### INPUT DATA
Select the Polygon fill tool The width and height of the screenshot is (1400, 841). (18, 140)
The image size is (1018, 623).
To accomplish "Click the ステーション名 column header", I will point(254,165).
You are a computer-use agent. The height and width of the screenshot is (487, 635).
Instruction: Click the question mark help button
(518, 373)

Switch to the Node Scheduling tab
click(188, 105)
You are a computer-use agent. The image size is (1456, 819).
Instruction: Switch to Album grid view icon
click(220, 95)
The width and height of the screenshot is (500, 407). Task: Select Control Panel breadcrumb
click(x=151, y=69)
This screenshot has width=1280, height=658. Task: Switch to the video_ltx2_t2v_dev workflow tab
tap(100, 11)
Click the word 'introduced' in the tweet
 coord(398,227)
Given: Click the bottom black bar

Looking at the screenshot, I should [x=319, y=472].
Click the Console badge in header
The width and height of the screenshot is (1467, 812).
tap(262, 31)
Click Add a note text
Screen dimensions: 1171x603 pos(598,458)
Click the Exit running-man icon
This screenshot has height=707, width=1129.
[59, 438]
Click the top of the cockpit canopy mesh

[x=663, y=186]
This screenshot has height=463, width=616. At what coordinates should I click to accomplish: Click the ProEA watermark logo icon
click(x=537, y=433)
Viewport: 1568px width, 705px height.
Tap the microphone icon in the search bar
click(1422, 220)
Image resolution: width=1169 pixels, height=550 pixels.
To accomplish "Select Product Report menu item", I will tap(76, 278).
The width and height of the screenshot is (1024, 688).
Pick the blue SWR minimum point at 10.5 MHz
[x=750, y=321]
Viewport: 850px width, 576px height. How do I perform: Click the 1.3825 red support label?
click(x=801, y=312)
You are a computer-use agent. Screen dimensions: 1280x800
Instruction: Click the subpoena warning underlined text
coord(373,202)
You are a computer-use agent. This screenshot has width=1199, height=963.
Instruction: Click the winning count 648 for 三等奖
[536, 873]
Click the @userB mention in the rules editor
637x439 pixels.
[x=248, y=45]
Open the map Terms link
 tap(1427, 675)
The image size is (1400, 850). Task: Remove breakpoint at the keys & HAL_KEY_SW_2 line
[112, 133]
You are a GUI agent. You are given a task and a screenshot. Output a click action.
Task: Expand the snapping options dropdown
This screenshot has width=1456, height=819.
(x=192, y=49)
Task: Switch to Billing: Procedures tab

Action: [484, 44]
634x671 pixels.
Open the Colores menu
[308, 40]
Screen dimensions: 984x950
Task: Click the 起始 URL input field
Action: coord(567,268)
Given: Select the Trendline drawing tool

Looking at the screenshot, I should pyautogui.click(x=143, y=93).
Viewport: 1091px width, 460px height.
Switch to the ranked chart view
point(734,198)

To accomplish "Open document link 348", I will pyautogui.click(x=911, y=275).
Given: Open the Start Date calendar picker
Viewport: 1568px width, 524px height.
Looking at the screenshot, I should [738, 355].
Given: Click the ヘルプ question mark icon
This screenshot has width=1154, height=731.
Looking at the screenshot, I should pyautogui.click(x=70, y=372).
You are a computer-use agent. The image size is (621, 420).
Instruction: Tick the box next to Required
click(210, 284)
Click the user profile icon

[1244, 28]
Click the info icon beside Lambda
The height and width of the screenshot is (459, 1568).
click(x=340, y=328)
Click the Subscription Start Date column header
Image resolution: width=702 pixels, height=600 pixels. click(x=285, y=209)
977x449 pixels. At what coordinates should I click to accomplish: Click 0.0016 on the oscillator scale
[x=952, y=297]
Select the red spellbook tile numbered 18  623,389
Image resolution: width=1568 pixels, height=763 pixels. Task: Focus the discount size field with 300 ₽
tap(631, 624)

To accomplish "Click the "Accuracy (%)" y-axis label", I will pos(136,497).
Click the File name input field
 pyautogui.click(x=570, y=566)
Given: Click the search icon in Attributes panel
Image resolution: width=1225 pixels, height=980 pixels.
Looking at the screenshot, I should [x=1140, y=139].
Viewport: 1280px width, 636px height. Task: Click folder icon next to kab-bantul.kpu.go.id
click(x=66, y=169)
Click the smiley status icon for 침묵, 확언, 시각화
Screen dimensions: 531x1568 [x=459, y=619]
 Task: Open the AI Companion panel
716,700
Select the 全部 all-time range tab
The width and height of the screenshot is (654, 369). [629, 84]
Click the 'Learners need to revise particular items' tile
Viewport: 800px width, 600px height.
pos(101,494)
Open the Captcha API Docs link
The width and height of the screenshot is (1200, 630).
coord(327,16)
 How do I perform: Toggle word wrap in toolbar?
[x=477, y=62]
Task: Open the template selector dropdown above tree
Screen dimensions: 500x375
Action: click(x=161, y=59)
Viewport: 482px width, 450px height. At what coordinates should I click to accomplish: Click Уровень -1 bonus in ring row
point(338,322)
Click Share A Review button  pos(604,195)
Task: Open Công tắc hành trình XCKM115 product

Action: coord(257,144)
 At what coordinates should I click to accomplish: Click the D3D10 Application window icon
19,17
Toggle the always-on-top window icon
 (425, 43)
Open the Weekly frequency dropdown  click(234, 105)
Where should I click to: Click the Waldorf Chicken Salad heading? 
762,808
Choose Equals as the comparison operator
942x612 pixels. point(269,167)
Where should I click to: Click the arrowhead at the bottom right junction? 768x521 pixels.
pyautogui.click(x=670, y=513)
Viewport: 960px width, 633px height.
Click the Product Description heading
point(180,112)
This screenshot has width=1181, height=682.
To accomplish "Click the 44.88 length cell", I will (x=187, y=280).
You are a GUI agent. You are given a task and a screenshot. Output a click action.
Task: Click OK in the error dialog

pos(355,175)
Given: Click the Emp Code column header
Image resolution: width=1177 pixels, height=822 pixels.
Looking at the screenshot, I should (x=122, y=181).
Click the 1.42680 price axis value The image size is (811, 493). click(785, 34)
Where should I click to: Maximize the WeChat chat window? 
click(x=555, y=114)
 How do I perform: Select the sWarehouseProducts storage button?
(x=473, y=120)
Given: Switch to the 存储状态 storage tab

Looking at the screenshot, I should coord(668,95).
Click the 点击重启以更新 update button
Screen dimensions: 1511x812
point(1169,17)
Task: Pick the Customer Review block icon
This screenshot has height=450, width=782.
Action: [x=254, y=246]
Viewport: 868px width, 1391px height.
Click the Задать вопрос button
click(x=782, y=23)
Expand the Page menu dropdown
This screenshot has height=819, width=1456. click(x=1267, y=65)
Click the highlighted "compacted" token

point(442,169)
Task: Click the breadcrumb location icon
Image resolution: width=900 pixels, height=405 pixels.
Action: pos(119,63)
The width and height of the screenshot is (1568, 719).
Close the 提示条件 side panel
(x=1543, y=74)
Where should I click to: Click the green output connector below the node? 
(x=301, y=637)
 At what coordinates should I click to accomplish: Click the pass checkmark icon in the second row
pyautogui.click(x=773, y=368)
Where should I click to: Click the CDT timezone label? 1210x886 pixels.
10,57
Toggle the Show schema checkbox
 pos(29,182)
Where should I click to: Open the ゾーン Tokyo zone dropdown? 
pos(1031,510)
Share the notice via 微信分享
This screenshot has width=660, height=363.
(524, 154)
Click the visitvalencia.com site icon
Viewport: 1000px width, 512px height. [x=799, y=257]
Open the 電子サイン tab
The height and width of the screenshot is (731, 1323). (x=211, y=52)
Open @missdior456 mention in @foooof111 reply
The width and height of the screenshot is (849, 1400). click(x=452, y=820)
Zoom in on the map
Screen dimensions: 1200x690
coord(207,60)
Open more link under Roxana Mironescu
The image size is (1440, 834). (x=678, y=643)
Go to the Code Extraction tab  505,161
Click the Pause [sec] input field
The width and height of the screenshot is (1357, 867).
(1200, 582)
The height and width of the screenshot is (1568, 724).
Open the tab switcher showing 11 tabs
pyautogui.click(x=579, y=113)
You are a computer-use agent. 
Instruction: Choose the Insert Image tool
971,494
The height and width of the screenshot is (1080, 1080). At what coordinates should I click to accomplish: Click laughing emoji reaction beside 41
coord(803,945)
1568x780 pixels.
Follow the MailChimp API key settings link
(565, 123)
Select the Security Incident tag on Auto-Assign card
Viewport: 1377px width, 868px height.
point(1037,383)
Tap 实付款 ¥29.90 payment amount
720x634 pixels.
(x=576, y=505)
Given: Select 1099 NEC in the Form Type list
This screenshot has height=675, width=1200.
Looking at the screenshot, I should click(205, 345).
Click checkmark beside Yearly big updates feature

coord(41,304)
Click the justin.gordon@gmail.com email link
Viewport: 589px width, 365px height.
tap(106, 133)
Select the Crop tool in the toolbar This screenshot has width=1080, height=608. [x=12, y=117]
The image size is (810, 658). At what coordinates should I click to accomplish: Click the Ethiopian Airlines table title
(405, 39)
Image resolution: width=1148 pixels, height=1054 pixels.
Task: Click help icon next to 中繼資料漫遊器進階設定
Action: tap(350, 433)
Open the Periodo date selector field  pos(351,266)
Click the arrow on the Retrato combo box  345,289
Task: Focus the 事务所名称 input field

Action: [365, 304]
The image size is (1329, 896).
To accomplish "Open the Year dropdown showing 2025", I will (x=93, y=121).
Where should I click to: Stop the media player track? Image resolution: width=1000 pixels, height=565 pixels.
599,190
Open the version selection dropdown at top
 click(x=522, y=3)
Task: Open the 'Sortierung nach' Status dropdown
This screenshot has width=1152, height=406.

### WORK TASK
Every line of the material above that contains "Code" should be counted; give the total only.

### ANSWER SECTION
2